## ASSIGNMENT:
Among the records below, how many lines contain the word "agent"? The answer is a single number.

## EXERCISE INPUTS:

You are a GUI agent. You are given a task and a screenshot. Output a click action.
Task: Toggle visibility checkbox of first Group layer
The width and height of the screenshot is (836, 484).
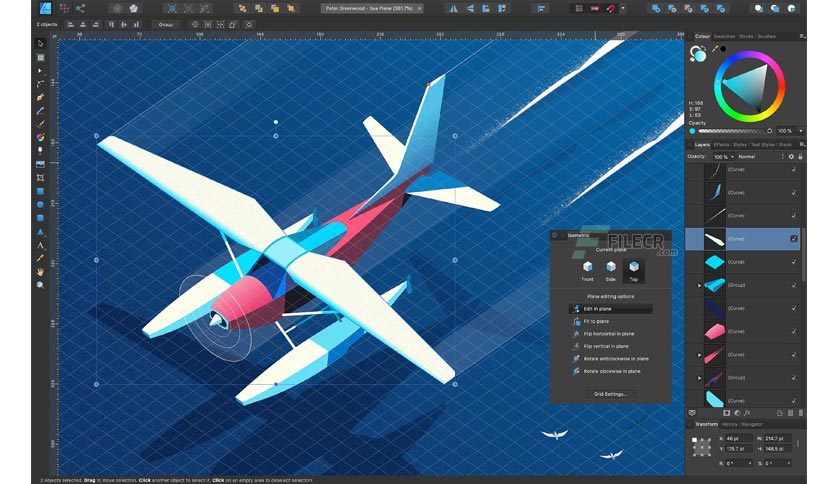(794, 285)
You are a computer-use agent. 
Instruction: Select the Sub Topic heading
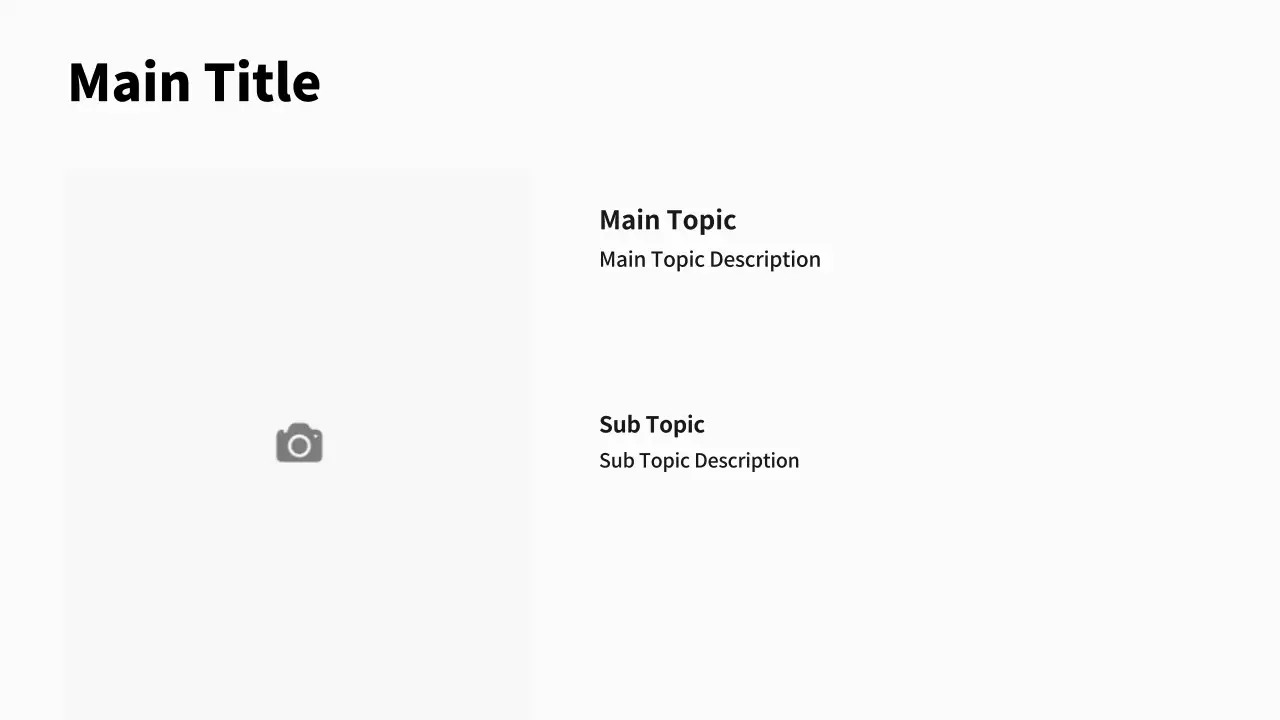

...

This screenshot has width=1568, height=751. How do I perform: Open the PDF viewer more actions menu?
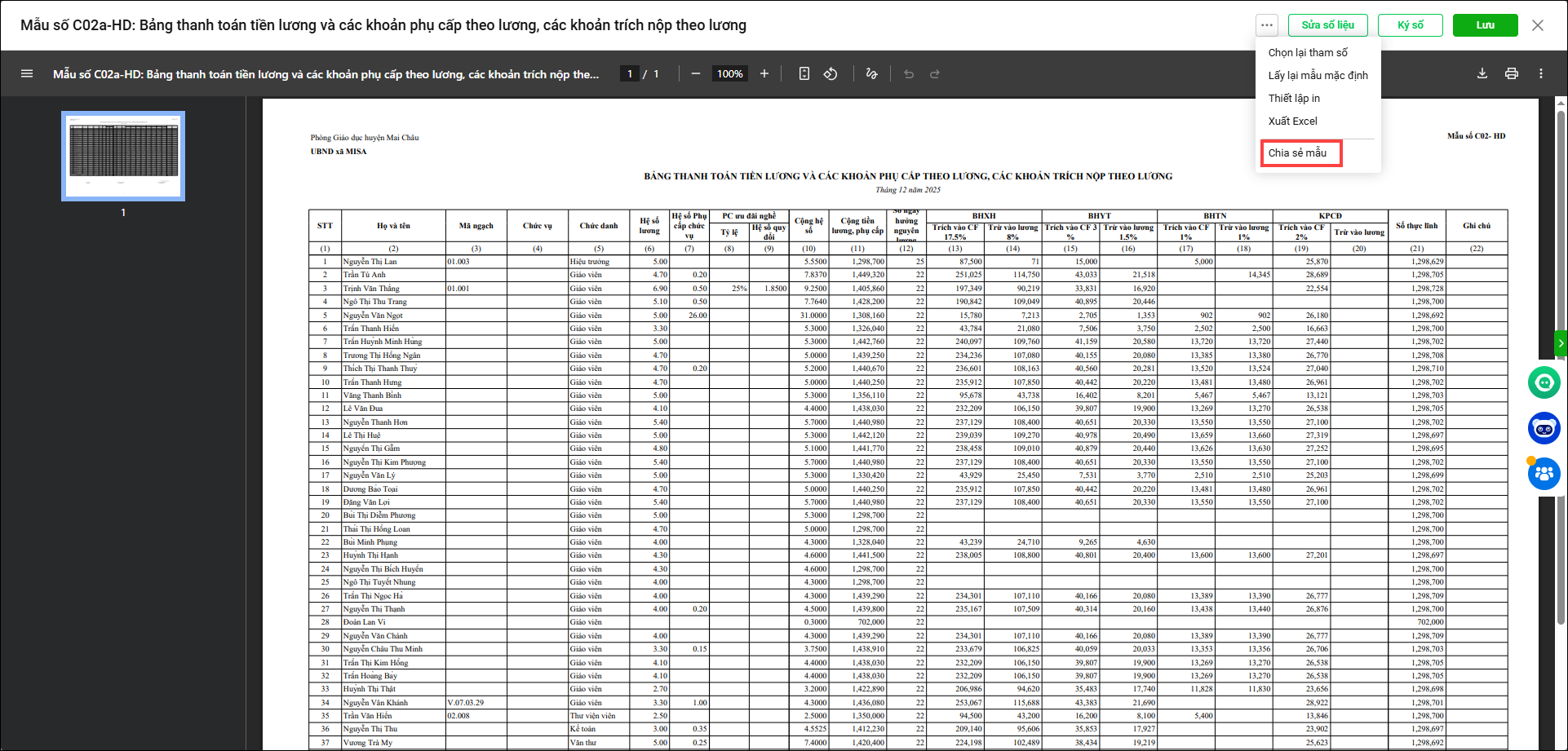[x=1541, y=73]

## EXERCISE RESPONSE:
2